= A Welcome to Britain =

1943 training film for the US Armed Forces

A Welcome To Britain (retitled How to Behave in Britain) is a 1943 training film for the United States Armed Forces which was narrated (and co-written and co-directed) by Burgess Meredith and Anthony Asquith.
The film explains to United States troops being deployed to Europe for the invasion of Normandy how they should act and behave in the United Kingdom. It demonstrates appropriate behaviour and depicts what is expected in given social situations. Though produced for American viewing, the film was produced by the UK's Ministry of Information through the Strand Film Company, which specialized in making documentaries in the 1930s and '40s. It was co-written by the Hollywood writer Sam Spewack, who came to Britain with Meredith.

==Plot==

Race relations scene from A Welcome to Britain

The film focuses on the importance of respecting, or at least acknowledging, cultural differences between American personnel and the British people in order to avoid unnecessary misunderstandings. Notable settings and situations in the film include British pubs, how to behave when invited to dinner, and the friendly relationship between the RAF and the USAAF. The film provides examples of how to interact with several varied groups of people: children, strangers, prostitutes and military officers. American generals Jacob L. Devers, John C. H. Lee and Ira C. Eaker, actress Beatrice Lillie and comedian Bob Hope also appear in the film.

The film also discourages soldiers from patronizing prostitutes.

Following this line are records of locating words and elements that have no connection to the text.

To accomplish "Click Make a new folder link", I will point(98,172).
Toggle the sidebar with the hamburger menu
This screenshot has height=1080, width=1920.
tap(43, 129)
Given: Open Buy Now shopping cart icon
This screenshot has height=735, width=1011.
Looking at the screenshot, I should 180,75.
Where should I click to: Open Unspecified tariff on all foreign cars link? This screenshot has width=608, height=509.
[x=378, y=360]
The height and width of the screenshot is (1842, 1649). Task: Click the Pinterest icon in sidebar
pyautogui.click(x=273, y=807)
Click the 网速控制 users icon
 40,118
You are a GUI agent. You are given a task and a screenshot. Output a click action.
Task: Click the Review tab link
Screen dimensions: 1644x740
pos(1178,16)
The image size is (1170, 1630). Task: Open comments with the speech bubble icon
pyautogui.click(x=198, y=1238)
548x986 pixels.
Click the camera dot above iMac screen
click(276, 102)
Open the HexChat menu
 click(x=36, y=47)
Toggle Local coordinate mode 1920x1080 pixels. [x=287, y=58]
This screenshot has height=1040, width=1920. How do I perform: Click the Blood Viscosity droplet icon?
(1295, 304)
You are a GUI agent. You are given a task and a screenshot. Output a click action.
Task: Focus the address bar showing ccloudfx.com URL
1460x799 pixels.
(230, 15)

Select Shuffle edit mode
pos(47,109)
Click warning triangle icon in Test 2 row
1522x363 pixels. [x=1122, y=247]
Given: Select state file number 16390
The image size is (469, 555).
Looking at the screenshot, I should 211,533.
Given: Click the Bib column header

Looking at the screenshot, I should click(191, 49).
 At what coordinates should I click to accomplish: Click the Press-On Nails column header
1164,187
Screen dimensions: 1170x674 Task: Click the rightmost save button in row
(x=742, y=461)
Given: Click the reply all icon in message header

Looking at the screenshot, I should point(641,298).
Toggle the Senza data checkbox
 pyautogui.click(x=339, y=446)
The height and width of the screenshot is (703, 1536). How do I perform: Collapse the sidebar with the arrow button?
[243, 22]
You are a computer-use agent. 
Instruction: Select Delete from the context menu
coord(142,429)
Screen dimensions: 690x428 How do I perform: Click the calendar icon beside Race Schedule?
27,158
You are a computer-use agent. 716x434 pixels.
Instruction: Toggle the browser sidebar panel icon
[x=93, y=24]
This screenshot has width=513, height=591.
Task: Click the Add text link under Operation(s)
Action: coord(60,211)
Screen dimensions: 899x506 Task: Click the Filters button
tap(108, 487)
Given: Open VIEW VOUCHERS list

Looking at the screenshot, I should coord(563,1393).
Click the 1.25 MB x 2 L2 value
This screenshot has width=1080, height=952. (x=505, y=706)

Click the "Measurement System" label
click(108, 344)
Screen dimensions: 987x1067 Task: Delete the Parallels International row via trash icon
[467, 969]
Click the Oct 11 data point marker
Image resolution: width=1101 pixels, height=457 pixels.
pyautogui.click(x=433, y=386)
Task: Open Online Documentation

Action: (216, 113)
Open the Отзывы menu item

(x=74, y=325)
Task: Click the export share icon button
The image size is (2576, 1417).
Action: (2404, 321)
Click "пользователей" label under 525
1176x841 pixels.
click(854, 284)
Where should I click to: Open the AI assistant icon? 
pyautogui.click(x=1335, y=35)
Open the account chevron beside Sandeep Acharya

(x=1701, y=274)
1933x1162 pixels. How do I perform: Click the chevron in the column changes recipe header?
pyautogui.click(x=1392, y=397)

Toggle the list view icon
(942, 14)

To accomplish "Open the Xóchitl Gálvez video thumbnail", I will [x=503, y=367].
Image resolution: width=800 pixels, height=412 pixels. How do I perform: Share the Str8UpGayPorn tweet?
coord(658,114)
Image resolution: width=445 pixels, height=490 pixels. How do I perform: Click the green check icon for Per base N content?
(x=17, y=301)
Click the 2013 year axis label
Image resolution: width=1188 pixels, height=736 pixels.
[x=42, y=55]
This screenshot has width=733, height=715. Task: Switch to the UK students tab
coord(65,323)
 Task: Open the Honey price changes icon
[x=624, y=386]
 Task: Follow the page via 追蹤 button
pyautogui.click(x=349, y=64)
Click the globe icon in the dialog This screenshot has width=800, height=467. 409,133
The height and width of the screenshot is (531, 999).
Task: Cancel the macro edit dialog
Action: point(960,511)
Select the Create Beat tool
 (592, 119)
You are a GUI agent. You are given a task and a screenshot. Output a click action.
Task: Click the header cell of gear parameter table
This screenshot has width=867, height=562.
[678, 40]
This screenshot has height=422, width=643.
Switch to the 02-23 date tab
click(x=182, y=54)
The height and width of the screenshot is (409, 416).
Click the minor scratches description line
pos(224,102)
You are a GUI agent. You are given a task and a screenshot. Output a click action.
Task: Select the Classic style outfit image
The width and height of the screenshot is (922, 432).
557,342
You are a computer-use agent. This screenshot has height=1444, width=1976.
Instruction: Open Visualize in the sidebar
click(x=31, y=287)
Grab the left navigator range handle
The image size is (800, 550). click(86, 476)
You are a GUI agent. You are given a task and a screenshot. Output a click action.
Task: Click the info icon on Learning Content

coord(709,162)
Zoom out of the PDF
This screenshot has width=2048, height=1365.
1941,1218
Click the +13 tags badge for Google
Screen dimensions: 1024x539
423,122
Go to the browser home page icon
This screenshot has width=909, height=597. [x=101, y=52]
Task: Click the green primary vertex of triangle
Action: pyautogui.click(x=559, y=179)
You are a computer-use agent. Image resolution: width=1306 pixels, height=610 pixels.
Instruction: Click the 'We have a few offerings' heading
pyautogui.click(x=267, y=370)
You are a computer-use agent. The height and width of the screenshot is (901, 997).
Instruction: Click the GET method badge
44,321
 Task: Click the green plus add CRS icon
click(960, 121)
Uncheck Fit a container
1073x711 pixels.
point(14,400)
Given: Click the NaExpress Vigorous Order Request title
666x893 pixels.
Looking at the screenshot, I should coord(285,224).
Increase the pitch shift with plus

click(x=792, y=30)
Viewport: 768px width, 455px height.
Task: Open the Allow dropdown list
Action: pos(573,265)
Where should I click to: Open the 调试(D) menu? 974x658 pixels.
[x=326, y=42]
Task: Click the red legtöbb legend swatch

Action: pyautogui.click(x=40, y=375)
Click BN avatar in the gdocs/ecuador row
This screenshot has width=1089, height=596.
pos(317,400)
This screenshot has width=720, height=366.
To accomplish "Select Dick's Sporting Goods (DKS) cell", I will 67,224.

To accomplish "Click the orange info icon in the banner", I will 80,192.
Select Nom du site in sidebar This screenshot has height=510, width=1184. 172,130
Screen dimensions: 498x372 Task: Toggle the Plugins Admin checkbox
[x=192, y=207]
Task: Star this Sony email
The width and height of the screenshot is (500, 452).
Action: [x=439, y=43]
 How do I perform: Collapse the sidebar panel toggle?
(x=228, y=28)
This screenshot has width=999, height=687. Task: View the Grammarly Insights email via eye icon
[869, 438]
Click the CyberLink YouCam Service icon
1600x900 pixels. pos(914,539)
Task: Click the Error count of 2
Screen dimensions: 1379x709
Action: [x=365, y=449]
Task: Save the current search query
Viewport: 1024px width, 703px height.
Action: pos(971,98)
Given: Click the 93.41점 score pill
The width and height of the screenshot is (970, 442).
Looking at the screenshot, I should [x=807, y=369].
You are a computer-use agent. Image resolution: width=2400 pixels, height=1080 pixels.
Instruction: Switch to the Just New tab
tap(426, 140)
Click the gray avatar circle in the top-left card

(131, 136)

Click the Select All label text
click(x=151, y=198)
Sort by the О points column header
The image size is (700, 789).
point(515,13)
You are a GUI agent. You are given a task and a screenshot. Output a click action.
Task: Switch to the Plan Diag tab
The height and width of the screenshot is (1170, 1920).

A Welcome to Britain portrays the different attitude towards race in the United Kingdom, which was generally more progressive than those in the United States. Referring to Black soldiers as "coloureds" and "negroes", the film depicts a British woman inviting an African American soldier for tea. To ameliorate American attitudes over racial segregation or impropriety, an elderly white woman was used to portray the hostess rather than a young woman. This segment was intended primarily for white American service personnel, to encourage them to adopt a "veneer of ethnic tolerance" while in Great Britain.

==Reception==
The film was very well-received by British critics. A number of British newspapers called for its general release, though it was not released for viewing by the British public during the war. The Daily Mail said that it "should do more than any other stroke to create a genuine Anglo-American understanding". Polling of GI audiences also revealed very positive attitudes.